Commons:Batch uploading/New Orleans Bee

New Orleans Bee edit

Old newspapers of the en:New Orleans Bee

All editions are located at http://www.jefferson.lib.la.us/genealogy/NewOrleansBeeMain.htm - All are in the public domain

I crawled the collection and start to download all files (found 136.667 files, assume 60-80GB) --Slick (talk) 12:12, 11 August 2012 (UTC)[reply]
The files are PDFs with a single newspaper page, each. I am not sure how to upload the files. Upload as single PDF or try join them to a complete newspaper in a single PDF (thats really a big job und I am not sure I can do it well)? Or upload only single JPGs, created from the PDFs? But when convert, the quality will less than PDF. (I assume leave a PDF will be the best solution). --Slick (talk) 13:34, 11 August 2012 (UTC)[reply]
Which one is the correct licence template in this case? I guess PD US? --Slick (talk) 08:50, 13 August 2012 (UTC)[reply]
What about missing pages like as shown on the right? Upload this 'missing pages' too or should I try to remove them before upload. (In this case I am not sure I can catch all because have to check ~137.000 files manually). --Slick (talk) 09:19, 13 August 2012 (UTC)[reply]
All downloads are finished. There are no metadata in the files, so it's not possible to identify frontpages or pages from a single day. Only the year and month is known. So I suggest filenames in example: New Orleans Bee MONTH YYYY (NNN).pdf, i.E. New Orleans Bee - April 1917 (002).pdf or New Orleans Bee - January 1917 (011).pdf. Are there any hints? --Slick (talk) 12:18, 19 August 2012 (UTC)[reply]
To categorize the uploadet documents I suggest to add them to a categorie as the example New Orleans Bee MONTH YYYY, i.E. New Orleans Bee January 1917 (which is child of New Orleans Bee YYYY, i.E. New Orleans Bee 1927). Are there any hints? --Slick (talk) 12:18, 19 August 2012 (UTC)[reply]

Opinions edit

Even though some of the scans are lousy, I believe that Commons is the right place to archive them. Who knows how long JPL will keep the archive online? We have to remember that JPL is a public library and is subject to budget cuts. To make the hole thing usable, we should put the papers together in single .pdf/.djvu files by month, or even week. I don't think it is necessary to pool them together by date. In the end it doesn't matter. Some scans can also be uploaded as .jpg when there's a need/use for it. Like the one that's already online and announcing the entry of the US into WW I.
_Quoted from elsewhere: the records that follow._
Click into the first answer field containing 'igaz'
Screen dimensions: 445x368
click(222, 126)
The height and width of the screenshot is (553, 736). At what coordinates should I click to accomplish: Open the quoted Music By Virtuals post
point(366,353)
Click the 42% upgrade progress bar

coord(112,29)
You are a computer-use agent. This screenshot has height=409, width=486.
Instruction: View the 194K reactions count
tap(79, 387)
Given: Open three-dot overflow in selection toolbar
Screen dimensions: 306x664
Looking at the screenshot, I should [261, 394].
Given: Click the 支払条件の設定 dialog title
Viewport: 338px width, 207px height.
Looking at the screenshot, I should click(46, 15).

If I can be of any help - drop me a line. --Hedwig in Washington  (Woof?) 01:23, 21 August 2012 (UTC)[reply]

I try to join the PDFs from several months to a single file. This result in single files by month >100MB which can not upload. To join them by week is not possible, because there are not metadata or like this to do this job with a script. (only manually is possible, but not for me). So I believe we have to upload them as single files. --Slick (talk) 16:01, 23 August 2012 (UTC)[reply]
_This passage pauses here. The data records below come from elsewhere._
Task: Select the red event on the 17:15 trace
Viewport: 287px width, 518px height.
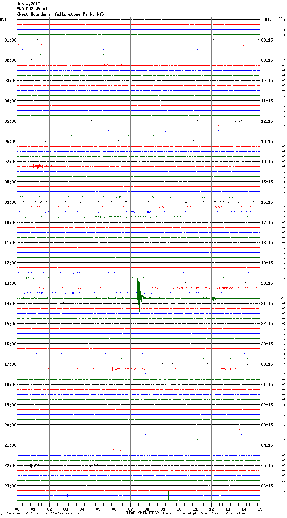Action: point(113,369)
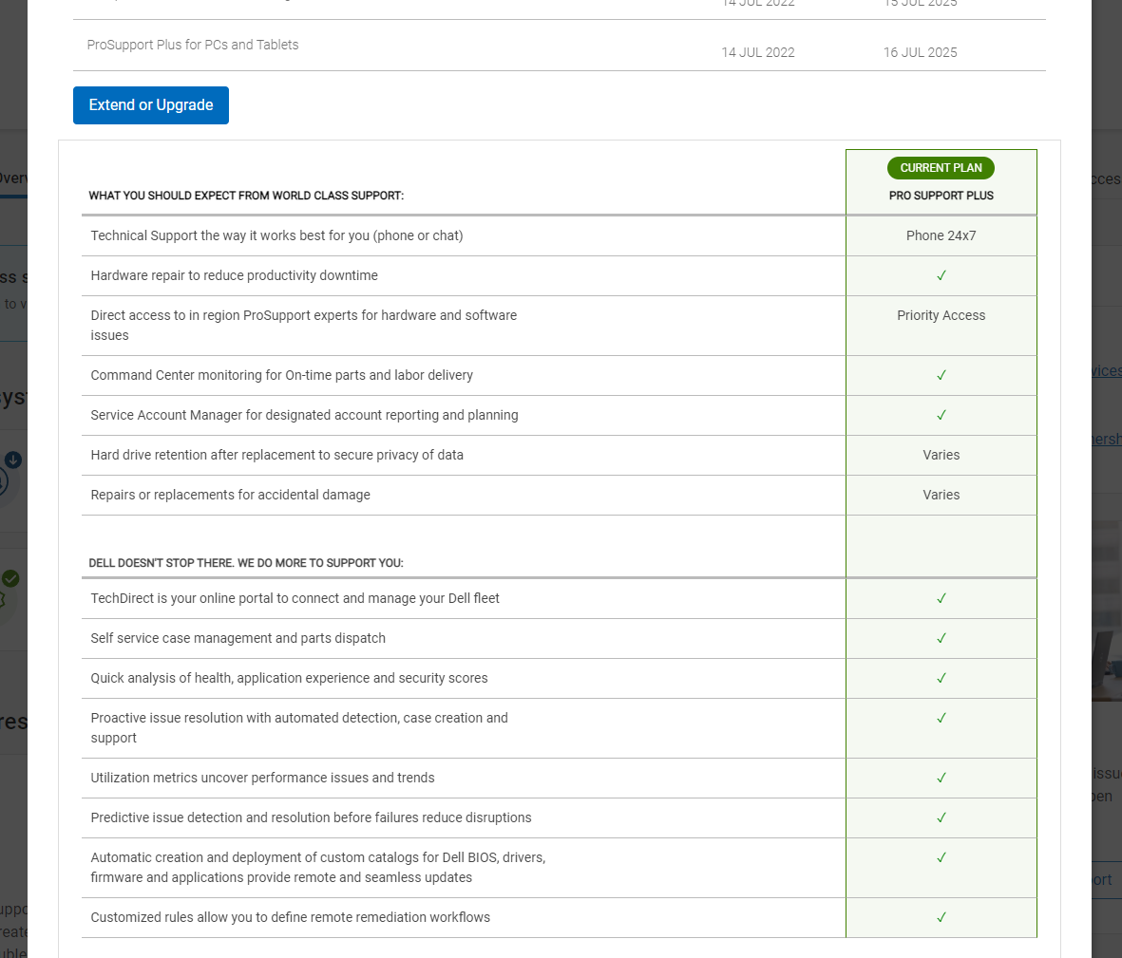
Task: Click the Proactive issue resolution checkmark
Action: [941, 718]
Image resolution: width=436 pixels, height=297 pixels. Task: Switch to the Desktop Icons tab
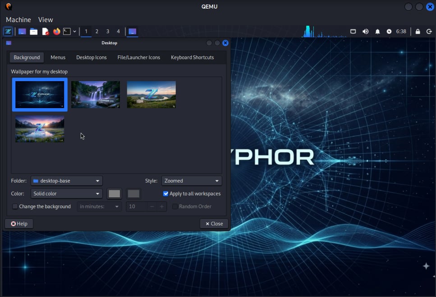click(91, 57)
I give it a try in the next couple of days. --Hedwig in Washington  (Woof?) 01:05, 24 August 2012 (UTC)[reply]
Any new opinions? What we do now? --Slick (talk) 17:11, 10 September 2012 (UTC)[reply]

I start the upload process now. The files are named: The New Orleans Bee <year> <month> <number>.pdf (example). They are in categories named: The New Orleans Bee <month> <year> (example). I need futhermore help to create the categories and the parents of them. The parent is by year The New Orleans Bee <year> (example) and the childs are the categories by month. The entire upload will take some time to complete, because there are a lot of files to upload. --Slick (talk) 20:51, 12 October 2012 (UTC)[reply]

There is a category for missing pages now (if found). --Slick (talk) 17:12, 13 October 2012 (UTC)[reply]
I found a solution to create the categories I need with a bot, so it is not nessesary to create them by hand now. Thanks. --Slick (talk) 22:04, 13 October 2012 (UTC)[reply]
Assigned to Progress Bot name Category
Slick done Slick-o-bot Category:The_New_Orleans_Bee_by_year